Cheney was born in Manchester, Connecticut, on July 12, 1880. She was one of twelve children born to Frank Woodbridge and Mary Bushnell Cheney, who was the daughter of theologian and Congregational minister Horace Bushnell. The Cheney family was prominent both in Connecticut politics and for their silk manufacturing business, the Cheney Brothers Silk Mill, where Frank worked as treasurer. The mill was the largest silk manufacturer in the United States, reaching record profits of $23 million by 1923, and its staff accounted for 25% of the population of Manchester.

Cheney's siblings included a twin sister, Dorothy; brother Horace B. Cheney, a business administrator; and brother William C. Cheney, a politician who served in the Connecticut General Assembly. Politician and Connecticut Women's Hall of Fame inductee Dorothy Goodwin was Cheney's niece through her sister Ruth Cheney Goodwin.

Cheney studied for two years at Bryn Mawr College in Bryn Mawr, Pennsylvania, and subsequently at the Simmons School of Social Work in Boston, Massachusetts, then known as the Boston School for Social Workers. While living in Boston, she worked at the United South End Settlements.

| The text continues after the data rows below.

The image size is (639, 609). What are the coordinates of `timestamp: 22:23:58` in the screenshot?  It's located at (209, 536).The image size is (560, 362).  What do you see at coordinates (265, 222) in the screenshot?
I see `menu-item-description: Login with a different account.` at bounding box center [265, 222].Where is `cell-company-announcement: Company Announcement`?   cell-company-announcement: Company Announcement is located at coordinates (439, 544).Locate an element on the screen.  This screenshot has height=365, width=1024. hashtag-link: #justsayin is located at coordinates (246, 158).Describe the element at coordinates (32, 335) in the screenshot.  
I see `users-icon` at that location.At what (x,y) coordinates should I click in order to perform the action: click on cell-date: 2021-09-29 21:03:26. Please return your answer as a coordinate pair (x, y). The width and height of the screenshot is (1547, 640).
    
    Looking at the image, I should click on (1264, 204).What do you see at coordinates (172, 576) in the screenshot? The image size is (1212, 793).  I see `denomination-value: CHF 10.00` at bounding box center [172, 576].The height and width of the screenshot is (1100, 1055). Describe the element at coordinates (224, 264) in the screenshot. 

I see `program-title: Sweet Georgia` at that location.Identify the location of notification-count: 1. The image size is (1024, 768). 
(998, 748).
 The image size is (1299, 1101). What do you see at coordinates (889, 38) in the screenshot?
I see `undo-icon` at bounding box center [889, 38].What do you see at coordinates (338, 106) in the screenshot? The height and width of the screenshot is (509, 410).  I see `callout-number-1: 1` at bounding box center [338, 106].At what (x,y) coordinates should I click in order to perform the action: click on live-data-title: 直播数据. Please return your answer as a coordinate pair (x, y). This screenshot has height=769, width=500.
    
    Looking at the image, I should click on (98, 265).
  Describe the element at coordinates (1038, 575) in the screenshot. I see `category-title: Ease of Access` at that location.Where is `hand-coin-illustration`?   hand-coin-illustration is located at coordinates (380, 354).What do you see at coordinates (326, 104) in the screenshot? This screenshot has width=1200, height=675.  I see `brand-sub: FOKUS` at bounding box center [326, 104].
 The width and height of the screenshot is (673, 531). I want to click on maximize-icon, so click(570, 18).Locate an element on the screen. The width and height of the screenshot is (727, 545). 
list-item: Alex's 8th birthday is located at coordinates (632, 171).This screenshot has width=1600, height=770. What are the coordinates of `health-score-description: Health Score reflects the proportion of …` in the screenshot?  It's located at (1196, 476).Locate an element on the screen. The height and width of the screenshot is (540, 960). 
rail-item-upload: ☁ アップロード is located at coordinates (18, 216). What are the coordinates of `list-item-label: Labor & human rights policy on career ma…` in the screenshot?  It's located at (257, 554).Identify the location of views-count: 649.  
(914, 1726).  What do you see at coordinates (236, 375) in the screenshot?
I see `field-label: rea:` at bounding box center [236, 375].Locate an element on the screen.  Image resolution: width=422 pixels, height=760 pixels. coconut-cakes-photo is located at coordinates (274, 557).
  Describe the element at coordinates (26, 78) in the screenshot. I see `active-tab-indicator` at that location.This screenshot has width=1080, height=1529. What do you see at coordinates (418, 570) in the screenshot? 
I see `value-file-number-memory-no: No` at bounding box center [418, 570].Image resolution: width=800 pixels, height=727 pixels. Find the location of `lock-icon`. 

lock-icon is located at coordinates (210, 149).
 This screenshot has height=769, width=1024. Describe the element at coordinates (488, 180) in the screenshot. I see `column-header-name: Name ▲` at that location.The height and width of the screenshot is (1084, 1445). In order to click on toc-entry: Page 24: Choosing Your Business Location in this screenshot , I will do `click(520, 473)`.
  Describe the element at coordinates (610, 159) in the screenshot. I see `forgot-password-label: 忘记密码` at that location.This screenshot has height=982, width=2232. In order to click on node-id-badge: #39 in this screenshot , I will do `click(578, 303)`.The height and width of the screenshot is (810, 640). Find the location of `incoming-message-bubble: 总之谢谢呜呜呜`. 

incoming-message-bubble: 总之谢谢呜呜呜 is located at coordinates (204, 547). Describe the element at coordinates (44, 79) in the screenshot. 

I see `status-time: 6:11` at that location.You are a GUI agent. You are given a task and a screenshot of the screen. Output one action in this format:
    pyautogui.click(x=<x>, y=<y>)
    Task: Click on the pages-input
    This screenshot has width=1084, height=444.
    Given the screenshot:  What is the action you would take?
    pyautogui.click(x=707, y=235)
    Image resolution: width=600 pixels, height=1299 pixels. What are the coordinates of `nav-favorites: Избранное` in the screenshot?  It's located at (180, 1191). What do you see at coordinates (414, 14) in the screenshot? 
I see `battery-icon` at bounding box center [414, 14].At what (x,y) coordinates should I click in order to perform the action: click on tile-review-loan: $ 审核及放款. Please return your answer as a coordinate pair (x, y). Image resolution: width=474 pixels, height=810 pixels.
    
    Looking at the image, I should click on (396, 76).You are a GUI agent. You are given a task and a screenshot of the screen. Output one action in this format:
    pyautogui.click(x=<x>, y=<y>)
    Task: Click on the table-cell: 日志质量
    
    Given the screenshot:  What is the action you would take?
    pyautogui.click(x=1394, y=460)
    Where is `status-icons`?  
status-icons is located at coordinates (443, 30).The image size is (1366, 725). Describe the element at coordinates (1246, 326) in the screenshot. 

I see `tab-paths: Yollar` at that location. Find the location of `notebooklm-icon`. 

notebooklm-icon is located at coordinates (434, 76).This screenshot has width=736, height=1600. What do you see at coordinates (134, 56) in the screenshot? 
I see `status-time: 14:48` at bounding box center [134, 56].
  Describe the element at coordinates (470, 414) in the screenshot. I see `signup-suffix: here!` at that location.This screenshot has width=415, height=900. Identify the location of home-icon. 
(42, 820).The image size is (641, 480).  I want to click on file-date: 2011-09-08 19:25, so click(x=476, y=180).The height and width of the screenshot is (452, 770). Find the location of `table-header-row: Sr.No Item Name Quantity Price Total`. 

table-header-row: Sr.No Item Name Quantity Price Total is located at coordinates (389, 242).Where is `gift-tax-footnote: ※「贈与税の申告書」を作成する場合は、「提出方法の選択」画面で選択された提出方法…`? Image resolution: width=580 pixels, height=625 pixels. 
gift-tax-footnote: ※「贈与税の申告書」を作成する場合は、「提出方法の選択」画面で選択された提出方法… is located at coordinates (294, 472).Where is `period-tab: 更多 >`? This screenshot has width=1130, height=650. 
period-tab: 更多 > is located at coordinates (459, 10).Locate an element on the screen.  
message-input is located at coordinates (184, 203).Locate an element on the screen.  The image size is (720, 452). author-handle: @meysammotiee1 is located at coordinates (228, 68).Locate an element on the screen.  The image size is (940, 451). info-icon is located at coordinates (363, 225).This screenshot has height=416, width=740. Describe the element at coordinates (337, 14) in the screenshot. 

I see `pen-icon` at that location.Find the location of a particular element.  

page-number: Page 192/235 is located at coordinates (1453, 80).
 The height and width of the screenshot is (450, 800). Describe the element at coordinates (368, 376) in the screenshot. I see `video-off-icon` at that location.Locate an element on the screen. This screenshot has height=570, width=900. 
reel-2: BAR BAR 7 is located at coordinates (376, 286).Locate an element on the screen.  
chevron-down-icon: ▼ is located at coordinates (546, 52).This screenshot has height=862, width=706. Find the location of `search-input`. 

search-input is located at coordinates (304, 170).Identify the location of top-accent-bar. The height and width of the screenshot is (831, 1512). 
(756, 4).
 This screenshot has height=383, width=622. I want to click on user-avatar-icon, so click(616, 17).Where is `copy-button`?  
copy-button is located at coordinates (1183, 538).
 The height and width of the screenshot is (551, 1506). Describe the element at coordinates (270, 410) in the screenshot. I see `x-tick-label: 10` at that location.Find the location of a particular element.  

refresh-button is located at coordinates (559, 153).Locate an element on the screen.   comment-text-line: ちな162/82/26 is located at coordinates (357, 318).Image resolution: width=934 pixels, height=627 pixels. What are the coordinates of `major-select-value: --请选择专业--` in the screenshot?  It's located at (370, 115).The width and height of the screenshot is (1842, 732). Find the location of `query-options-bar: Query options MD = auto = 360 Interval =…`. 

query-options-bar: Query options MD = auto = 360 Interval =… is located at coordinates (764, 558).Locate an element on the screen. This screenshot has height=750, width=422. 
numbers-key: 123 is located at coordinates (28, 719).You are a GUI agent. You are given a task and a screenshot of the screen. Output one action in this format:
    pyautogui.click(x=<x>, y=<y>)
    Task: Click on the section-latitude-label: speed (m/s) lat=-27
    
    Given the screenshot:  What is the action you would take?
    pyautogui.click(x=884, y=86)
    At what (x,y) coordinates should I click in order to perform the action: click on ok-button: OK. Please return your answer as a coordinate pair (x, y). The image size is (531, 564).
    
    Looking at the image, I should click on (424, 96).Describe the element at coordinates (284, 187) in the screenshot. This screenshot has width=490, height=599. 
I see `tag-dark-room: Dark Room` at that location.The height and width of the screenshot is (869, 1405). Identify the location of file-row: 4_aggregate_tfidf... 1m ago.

During World War I, Cheney and her sister Dorothy worked with the American Red Cross at a field hospital in Beauvais, France, that primarily treated American soldiers and employed American workers. Upon returning to Connecticut in 1919, the two lived on the Cheney family homestead, where Marjory remained until her death. As of 2026, the homestead is a historic house museum located in the Cheney Brothers Historic District, and is maintained by the Manchester Historical Society.

==Death==
Cheney died at the Cheney homestead on November 16, 1967, at age 87. She was buried in the Cheney Cemetery, a dedicated section of East Cemetery in Manchester, Connecticut. More than 200 members of the Cheney family, descendants of George and Electa Woodbridge Cheney, are buried there.